Read through the records below and copy each line that uses the word "agent".

•••

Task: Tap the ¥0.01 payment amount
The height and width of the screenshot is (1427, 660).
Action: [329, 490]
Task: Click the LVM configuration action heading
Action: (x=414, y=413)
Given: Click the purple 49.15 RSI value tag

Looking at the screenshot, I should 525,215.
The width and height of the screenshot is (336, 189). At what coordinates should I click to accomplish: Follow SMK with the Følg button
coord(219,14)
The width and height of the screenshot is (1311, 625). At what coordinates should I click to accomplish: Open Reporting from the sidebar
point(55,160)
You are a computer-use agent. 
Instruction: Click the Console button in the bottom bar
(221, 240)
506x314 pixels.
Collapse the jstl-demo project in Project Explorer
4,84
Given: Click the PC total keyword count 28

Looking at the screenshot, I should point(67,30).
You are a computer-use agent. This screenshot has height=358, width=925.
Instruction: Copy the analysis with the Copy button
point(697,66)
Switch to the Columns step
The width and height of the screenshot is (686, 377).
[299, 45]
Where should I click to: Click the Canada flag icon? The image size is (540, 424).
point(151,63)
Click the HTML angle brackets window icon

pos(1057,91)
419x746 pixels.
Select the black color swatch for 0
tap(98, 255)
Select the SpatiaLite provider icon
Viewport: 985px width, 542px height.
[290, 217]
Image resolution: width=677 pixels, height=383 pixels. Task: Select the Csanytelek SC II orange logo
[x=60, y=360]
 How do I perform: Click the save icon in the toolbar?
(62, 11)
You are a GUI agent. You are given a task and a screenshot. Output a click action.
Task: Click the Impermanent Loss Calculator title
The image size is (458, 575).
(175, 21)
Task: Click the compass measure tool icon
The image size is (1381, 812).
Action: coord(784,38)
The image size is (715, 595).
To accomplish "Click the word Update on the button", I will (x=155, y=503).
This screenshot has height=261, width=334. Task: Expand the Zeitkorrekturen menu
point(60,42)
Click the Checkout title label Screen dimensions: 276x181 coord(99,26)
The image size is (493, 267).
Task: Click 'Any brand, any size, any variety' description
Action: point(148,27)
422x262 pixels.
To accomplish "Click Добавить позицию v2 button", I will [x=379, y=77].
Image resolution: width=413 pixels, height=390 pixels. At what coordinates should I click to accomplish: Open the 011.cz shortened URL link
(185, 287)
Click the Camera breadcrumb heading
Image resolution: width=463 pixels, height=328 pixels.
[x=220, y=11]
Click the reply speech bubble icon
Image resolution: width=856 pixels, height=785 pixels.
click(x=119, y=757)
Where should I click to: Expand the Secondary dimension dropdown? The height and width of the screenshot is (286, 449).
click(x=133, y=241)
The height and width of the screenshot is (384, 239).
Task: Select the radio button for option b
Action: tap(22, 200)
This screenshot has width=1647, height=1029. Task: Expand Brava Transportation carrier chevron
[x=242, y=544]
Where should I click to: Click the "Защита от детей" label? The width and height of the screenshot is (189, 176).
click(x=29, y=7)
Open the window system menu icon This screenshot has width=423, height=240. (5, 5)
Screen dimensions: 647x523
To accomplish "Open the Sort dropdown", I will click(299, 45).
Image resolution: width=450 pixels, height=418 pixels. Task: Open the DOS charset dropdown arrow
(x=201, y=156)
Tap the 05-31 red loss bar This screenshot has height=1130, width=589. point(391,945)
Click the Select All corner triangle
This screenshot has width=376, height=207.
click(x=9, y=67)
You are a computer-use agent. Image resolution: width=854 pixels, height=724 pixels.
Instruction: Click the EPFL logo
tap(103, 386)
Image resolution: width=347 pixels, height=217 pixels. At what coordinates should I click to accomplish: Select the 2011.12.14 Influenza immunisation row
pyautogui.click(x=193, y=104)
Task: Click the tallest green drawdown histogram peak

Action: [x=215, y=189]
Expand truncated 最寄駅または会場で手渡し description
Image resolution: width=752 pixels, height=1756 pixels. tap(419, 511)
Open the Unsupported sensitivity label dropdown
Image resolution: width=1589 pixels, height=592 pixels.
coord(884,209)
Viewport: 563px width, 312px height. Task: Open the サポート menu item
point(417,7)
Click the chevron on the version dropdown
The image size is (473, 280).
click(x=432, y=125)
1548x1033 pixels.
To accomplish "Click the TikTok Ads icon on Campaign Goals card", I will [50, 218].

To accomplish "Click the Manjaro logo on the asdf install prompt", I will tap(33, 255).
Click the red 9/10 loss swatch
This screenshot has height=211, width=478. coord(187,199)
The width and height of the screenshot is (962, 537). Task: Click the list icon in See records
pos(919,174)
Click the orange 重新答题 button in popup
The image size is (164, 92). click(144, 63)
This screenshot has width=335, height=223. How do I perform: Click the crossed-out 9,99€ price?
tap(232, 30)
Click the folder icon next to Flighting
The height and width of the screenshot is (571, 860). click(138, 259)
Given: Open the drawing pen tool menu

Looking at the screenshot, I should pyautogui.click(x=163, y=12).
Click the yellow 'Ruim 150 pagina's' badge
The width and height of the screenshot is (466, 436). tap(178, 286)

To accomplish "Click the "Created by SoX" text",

•••

> **Answer area**:
You are a computer-use agent. 
You are a computer-use agent. This screenshot has height=358, width=925.
You are a GUI agent. You are given a task and a screenshot. Output a click action.
You are a computer-use agent. Image resolution: width=854 pixels, height=724 pixels.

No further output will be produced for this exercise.